Overtime replaced an even more superfluous gimmick, the circus-like Shootout that was abolished at the end of the 1999 season, together with the off-field timekeeper. So by comparison we should be thankful. Yet if the introduction of OT was a compromise solution to appease those who wanted to retain the Shootout, that compromise has now reached the end of its useful lifespan.
Soccer is a wonderful game just as it is, thank you. Some of its rules may need tampering with occasionally, which is one of the reasons that FIFA exists (besides providing jobs for generations of people called Havelange). And soccer fans in the US are already convinced that the game is great on its own merits.
MLS must finally understand this and cease attempting to attract a handful of doubters it thinks might be persuaded by some added attraction. "Lets have overtime, perhaps that will fill the stadia!" If new fans want to come and watch soccer, let the game itself do the persuading.
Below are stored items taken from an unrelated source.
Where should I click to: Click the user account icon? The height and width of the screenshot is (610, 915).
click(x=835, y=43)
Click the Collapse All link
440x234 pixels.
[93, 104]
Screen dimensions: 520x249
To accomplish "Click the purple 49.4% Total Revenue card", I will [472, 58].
And if people dont like the idea of a tied match, let them head off to Camden Yards and sit past midnight until the bottom of the fourteenth.
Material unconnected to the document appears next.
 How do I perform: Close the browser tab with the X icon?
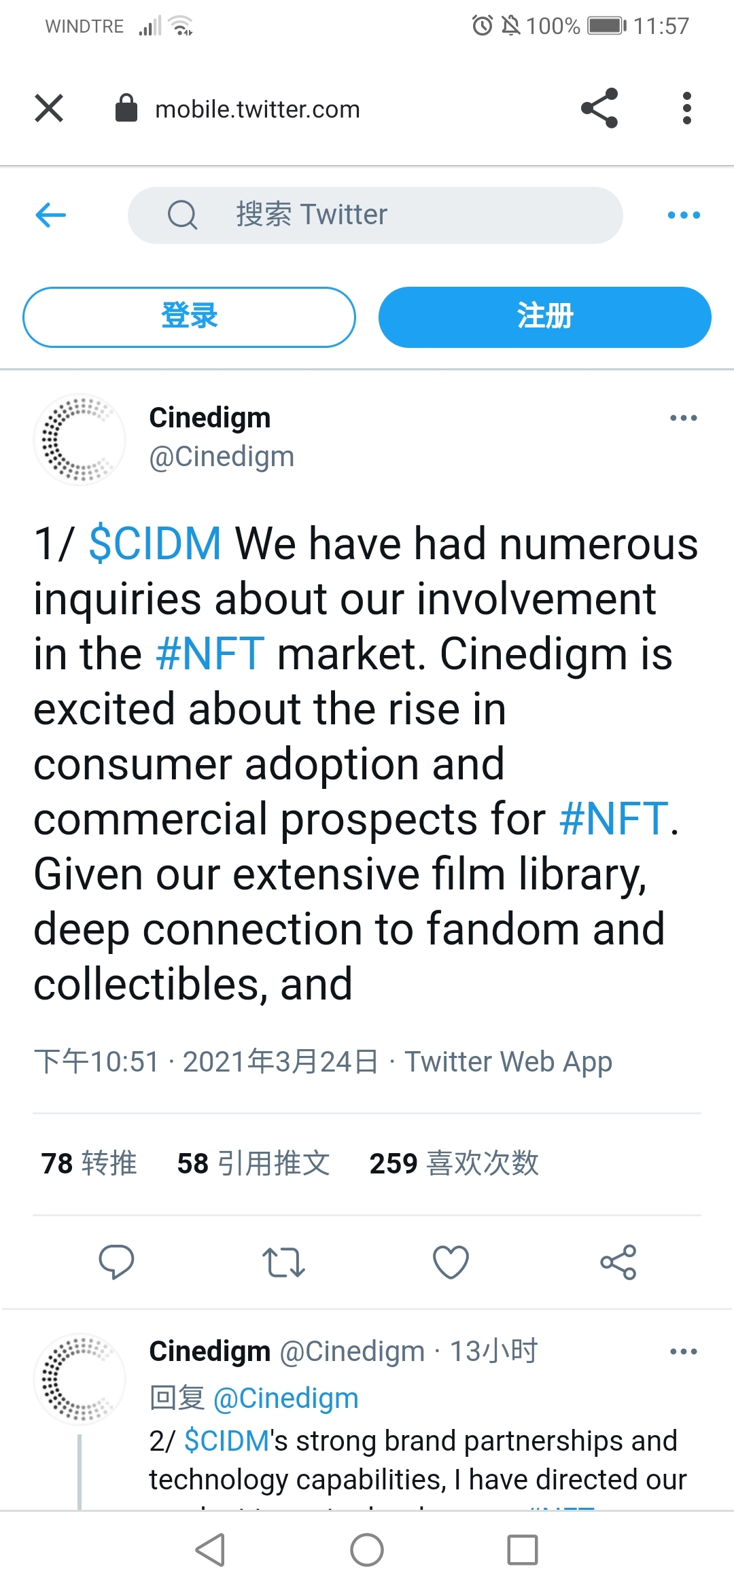(x=49, y=109)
If MLS rules were properly in line with the rest of the soccer world, DC United would still be unbeaten. And looking back at their first three games, they deserve to be so, a tie having been a more or less fair result in all three encounters. Thats even allowing for Zizi "Top" Roberts tangle with Nick Rimandos boot that led to the dubious Colorado penalty on Saturday night (it was, after all, evened out by an unseen Mike Petke penalty area shirt-pull just before half-time that was missed by the TV commentators as well as the referee).
So what if a tied game is neither here nor there, that its neither tears nor joy, and that it probably creates no major headlines? Do fans feel a vacuum of existential dread when the final whistle sounds ("Oh my God, there was no winner! What do we do now? What does that mean?"). Or do you see fans jumping up and down with excitement at the prospect of a further ten minutes of play? Certainly not at RFK last weekend against Chicago the general mood seemed to be a grave-faced stoicism that we had to endure another ten minutes.
If DC had won all of its first three games with a golden goal, perhaps this column would read differently. Certainly no one was complaining in the final game of the 2002 season against Dallas, when Ali Curtis late equaliser took the match to overtime, and DCs slim chances of a play-off place were extended for a further fickle five minutes. Even then, though, a DC victory just wouldnt have seemed right. For if losing a game to an overtime goal seems unjust, so does winning one too. It might as well be a victory gained through the toss of a coin.
Extra minutes have a place in soccer, but only when used sparingly in knockout cup competitions. And only then when thirty minutes are played, a time span long enough that teams might be more realistically expected to score. The League has flogged to death the unique tension of overtime when it should have securely stowed the device away for the play-offs and the MLS Cup Final.
If MLS can cope with the idea of a tied match after 100 minutes, then it can do so after ninety. In most cases, these games produce no more goals, and do not make soccer overall any more exciting. Overtime for regular season games is just a fake marketing device borrowed from too many other US sports. It should be scrapped at the next available opportunity.